The woods, known locally as "Bois de la Laye", are visible from the road as you drive past the Tignes dam towards Val d'Isère but nothing can prepare you for their mysterious beauty from within. The highest altitude trees in the Alps, the Meleze trees are from the Pine family but, unusually, shed their leaves and cones in Autumn so stand tall, gaunt and skeletal in their crystalline magnificence. Most are more than 100 years old and are the subject of an attempt to place them under a protection order, meaning the possible end to skiing through them in the next few years.

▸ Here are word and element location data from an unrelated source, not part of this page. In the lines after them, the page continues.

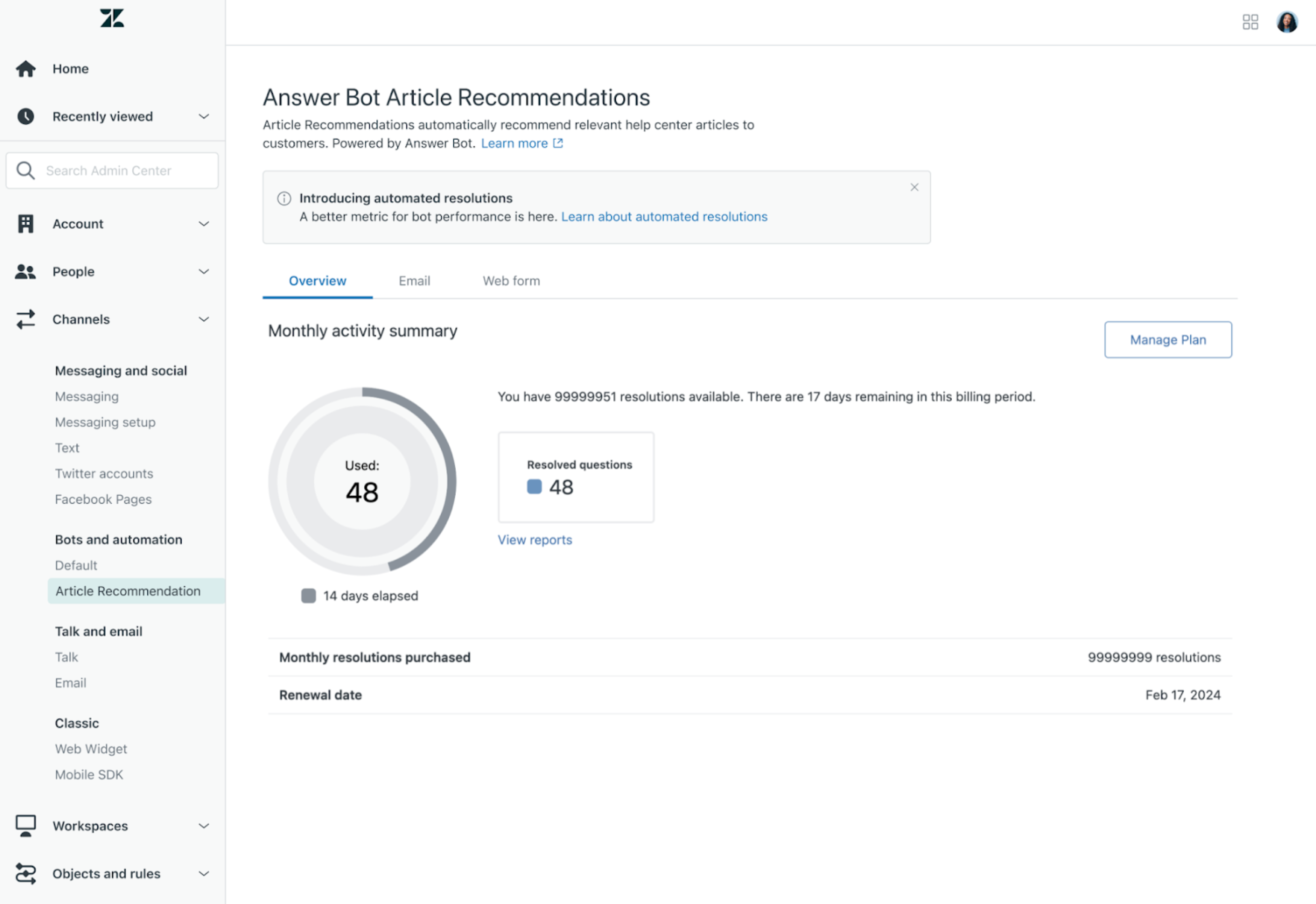Image resolution: width=1316 pixels, height=904 pixels.
Task: Collapse the Channels section chevron
Action: 204,319
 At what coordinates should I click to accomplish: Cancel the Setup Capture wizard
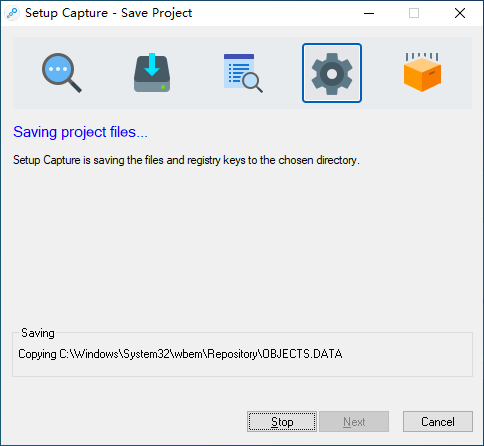(438, 422)
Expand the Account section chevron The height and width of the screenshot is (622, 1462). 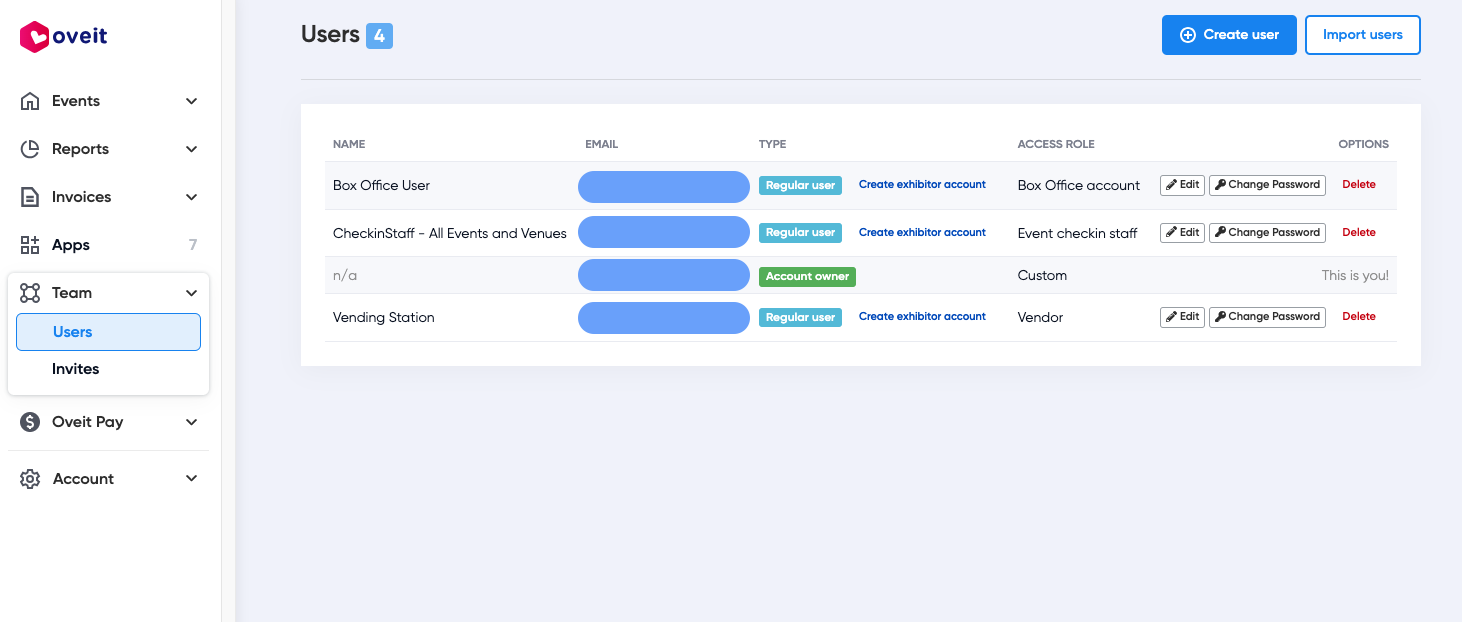(192, 479)
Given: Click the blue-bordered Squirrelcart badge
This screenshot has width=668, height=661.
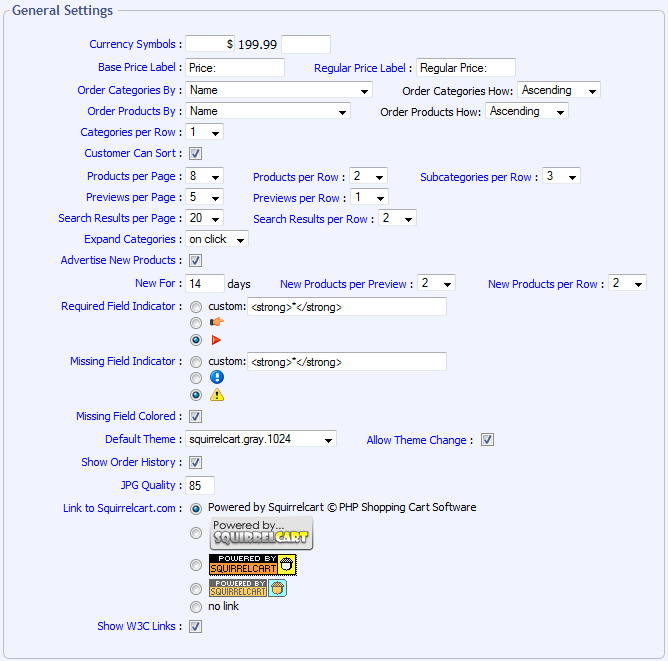Looking at the screenshot, I should point(247,588).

As we carved around their twisted boughs the only sound to be heard was the noise of the snow shifting and compacting as we cut our lines through it. Down we went as the lake of the reservoir came ever closer. Just as the sun was beginning to set we found the tree-lined passage that skirted down the vein of the cliff face and spilled us out on to the postage stamp-sized floor of the old quarry. There really was no other way out. Framed by the dam and the valley sides, we stared down the lake at the pink Alpenglow on the slopes in the distance as the helicopter, completing the last piece of the jigsaw, clicked into view. We had been courageous, but at least we had our helicopter tool in the box.

The Facts

Getting there

Felix Milns stayed at the three-star Hotel Latitudes in Val d'Isère courtesy of Inghams (020-8780 4433; www.inghams.co.uk), which offers an extensive range of hotels, apartments and chalets. Prices start from £699 per person for seven nights, including return flights from Heathrow to Geneva with Swiss International Airlines, transfers and half-board accommodation.

Being there

A pre-bookable six-day adult lift pass costs from £132. Six-day adult ski and boot hire starts from £82 and four days' ski school (three hours per day) starts from £80.

Off-piste guides and heli-skiing can be booked through Evolution 2 (00 33 4 7941 1672; www.evolution2.com).